Predicting the 2018-2019 NBA Playoff. ALREADY??

Khai LAI
Dec 8, 2018
6 min read

Hello guys, it’s me again!!

After waiting for roughly 25 games to ensure we have enough game data to work with, and also partly because of some procrastination,... I finally have a large enough sample size to predict how the 2018-2019 NBA Playoff is unfold!

As of the time of writing this, ESPN’s NBA Standing through the first week of December 2018 (yay Christmas!) looks something like this. Note that I added the bar to distinguish teams in the top 8 in each conference

As the year progresses, obviously, the final standing at the end of the season would change. Thus, to predict the seeding position at the end of the regular season, I included information regarding teams’ PPG (Average Points per Game) as of now, and their latest Opp PPG (Average Opponent Points per Game). These two metrics give us a brief indication of how teams are doing both offensively and defensively on the court.

Working under the assumption that teams maintain such performance consistently throughout the year, we can then use the Pythagorean Winning Percentage equation to predict how many games in the regular season these teams are expected to win. As defined by NBA Stuffer, the Pythagorean Winning Percentage is a “method that gives an expected winning percentage using the ratio of a team’s wins and losses related to the number of points it scored and allowed [in those past games]”. By multiplying such Expected Winning Percentage to a season of 82 games, we yield the expected number of wins each team should have by the end.

Taking only the Top 8 predicted standing for teams in each conference, we arrive at the following expected seeding.

Note an interesting phenomenon where the currently 11th seed New Orleans Pelicans (NOP) displaces the currently 7th seed Portland Trailblazers (POR) in the final expected seeding.

This is because the Pythagorean Winning Percentage takes in account of team’s true offensive and defensive capabilities to calculate the expected win rate. Since we have only been through 25-27 games of the season so far, with such a small sample size, teams might get lucky (or unlucky) here and there and gets ranked in seeding positions that don’t really reflect their true offensive and defensive performance. As the season progresses, and the number of games increases, given that teams stay consistent performance-wise, the win count should converge to, or at least very close to the number of their theoretical expected wins.

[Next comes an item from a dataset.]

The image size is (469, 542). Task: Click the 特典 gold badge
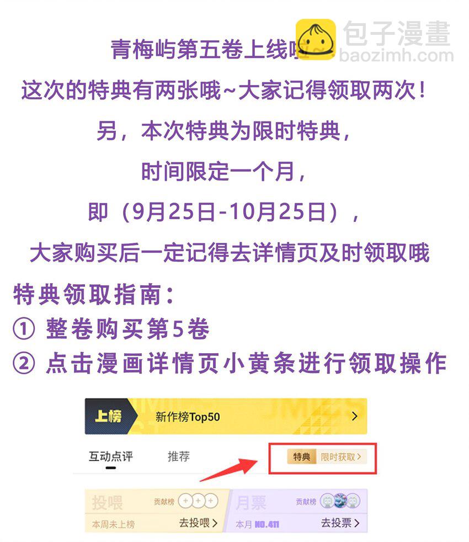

Doing so, we arrive at the following predicted Playoffs picture for the 2018-2019 Season.

When I was deciding how to predict what would happen during the playoffs, I considered many models. Those includes using the Pythagorean Winning Percentage model I did to predict the playoff last year (check out that post here). However, because the EW% approach heavily rely on the already-existing match-up data between two teams (namely, a team’s specific PPG and Opp PPG toward a opponent), and since there has only been 25-27 games in the season so far, no team has gotten the chance to play all the other 29 yet. Thus, for some of the predicted first-round match-ups above, we have literally ZERO data to extrapolate from.

I also considered using a Neural Network to predict the NBA Playoffs. However, since I am still new to Machine Learning, in fact, I literally just learn how to implement basic back-propagation a few days ago, so I am still not quite confident of my ability to accurately implement such complex learning algorithm for this particular problem, yet!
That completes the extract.